What you have to do |
Extract all lines that hold "dropdown" from the records below.

Task data |
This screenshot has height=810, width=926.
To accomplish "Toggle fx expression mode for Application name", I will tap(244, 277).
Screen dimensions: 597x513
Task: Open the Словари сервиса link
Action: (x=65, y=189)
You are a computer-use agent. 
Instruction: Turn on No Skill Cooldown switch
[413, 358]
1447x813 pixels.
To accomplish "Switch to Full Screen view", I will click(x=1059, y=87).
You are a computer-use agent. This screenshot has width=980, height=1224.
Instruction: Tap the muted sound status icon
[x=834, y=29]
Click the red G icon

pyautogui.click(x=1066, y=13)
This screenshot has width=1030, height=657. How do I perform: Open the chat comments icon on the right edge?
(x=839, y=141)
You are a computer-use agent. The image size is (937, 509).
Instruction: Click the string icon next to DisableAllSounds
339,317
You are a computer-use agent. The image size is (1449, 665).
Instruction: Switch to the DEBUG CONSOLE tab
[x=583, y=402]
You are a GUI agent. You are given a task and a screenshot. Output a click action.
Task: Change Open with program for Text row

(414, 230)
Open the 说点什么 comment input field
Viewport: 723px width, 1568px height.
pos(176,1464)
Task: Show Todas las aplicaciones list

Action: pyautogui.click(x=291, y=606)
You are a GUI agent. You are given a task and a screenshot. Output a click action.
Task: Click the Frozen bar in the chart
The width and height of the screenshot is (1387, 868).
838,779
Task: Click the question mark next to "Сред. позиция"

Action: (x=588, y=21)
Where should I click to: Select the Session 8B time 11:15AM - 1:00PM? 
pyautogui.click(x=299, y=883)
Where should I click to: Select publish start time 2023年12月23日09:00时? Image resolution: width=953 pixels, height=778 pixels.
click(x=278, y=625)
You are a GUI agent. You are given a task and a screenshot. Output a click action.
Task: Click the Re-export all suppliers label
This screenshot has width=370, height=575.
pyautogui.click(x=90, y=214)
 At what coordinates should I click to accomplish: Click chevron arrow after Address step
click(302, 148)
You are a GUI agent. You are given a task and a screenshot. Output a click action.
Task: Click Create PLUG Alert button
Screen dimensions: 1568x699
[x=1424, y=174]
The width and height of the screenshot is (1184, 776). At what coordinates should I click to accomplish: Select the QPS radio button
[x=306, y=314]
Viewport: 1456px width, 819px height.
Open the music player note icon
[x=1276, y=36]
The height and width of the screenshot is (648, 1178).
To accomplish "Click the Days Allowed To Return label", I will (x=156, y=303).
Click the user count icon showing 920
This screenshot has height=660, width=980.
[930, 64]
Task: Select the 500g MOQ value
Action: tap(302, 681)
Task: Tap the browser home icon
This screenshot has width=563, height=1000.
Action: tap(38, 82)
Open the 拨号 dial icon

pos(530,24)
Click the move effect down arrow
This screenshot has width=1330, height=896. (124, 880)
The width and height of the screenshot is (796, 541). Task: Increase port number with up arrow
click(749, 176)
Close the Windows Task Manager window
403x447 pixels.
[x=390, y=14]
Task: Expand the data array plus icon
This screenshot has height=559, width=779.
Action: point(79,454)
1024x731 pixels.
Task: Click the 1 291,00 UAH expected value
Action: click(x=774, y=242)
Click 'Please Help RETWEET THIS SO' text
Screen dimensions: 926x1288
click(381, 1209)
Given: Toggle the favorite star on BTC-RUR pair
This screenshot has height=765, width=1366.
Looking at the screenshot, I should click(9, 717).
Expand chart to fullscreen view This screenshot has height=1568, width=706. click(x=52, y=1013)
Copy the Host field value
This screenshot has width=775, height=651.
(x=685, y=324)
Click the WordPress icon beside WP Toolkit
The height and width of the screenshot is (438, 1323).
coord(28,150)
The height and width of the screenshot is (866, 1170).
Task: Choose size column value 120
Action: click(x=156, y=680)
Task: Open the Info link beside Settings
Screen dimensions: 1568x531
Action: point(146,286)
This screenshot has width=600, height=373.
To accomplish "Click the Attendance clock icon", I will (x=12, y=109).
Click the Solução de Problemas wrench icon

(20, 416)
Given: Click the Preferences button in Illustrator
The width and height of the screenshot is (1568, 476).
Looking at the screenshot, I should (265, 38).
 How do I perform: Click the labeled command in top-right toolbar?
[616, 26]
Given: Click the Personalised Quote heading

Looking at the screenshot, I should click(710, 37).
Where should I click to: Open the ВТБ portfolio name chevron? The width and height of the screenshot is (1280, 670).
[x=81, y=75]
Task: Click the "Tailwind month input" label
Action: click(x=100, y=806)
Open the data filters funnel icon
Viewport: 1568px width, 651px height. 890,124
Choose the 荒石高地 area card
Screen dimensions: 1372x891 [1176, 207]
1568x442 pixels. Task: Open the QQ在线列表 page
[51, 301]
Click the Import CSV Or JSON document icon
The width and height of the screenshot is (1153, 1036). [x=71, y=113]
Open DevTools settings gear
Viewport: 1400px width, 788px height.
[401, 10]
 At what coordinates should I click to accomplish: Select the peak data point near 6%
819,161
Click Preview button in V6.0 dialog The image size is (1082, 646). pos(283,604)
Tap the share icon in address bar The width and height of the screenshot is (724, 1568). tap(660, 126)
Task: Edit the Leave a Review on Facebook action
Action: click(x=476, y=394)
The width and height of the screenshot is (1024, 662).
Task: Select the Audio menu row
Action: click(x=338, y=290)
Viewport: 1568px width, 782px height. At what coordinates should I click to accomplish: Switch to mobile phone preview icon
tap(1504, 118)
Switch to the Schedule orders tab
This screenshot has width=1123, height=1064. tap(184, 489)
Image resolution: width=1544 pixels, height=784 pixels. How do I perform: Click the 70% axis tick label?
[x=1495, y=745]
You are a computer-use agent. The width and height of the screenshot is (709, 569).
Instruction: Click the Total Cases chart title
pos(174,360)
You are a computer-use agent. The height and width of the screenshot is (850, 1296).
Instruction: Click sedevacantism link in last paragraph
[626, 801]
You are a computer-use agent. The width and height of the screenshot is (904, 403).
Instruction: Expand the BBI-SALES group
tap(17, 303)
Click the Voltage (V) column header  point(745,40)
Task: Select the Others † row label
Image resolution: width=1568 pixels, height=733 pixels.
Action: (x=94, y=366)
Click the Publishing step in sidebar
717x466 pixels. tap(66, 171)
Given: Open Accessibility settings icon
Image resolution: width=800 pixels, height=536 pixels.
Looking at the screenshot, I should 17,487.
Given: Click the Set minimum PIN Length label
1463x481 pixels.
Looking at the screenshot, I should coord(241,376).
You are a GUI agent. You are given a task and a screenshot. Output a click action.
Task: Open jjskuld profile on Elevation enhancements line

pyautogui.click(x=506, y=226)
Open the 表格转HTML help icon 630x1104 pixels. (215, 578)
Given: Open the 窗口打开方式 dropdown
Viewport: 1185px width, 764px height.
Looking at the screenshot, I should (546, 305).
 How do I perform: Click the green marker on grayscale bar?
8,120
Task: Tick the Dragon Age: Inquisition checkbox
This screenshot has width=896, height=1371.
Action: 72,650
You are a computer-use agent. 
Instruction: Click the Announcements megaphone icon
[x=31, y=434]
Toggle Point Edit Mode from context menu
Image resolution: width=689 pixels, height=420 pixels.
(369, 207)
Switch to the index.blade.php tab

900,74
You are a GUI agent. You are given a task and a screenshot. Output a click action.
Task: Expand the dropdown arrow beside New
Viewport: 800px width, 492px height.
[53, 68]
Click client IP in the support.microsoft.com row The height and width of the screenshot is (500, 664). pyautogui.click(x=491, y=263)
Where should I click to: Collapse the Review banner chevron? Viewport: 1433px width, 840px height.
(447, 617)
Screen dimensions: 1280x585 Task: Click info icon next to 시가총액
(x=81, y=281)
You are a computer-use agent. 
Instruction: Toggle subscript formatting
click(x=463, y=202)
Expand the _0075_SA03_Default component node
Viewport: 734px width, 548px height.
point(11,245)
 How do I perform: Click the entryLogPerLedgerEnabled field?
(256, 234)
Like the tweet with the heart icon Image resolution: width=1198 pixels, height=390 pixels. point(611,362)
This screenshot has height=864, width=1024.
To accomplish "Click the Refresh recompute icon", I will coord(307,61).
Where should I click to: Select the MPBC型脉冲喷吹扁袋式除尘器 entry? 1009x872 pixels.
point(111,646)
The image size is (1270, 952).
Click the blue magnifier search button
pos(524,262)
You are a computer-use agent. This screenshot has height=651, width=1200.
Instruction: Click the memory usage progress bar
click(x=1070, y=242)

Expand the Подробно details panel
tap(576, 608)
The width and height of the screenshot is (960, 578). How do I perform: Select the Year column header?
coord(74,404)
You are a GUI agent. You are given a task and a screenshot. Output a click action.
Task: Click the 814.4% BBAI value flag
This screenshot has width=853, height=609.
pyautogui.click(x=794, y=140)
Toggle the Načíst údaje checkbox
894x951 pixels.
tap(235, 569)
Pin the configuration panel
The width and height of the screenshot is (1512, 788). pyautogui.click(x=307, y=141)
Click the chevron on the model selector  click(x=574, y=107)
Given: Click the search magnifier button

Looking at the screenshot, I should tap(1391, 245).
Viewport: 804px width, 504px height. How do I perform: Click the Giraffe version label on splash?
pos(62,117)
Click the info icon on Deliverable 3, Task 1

Answer to the problem |
Given: Open the 窗口打开方式 dropdown
Task: Expand the dropdown arrow beside New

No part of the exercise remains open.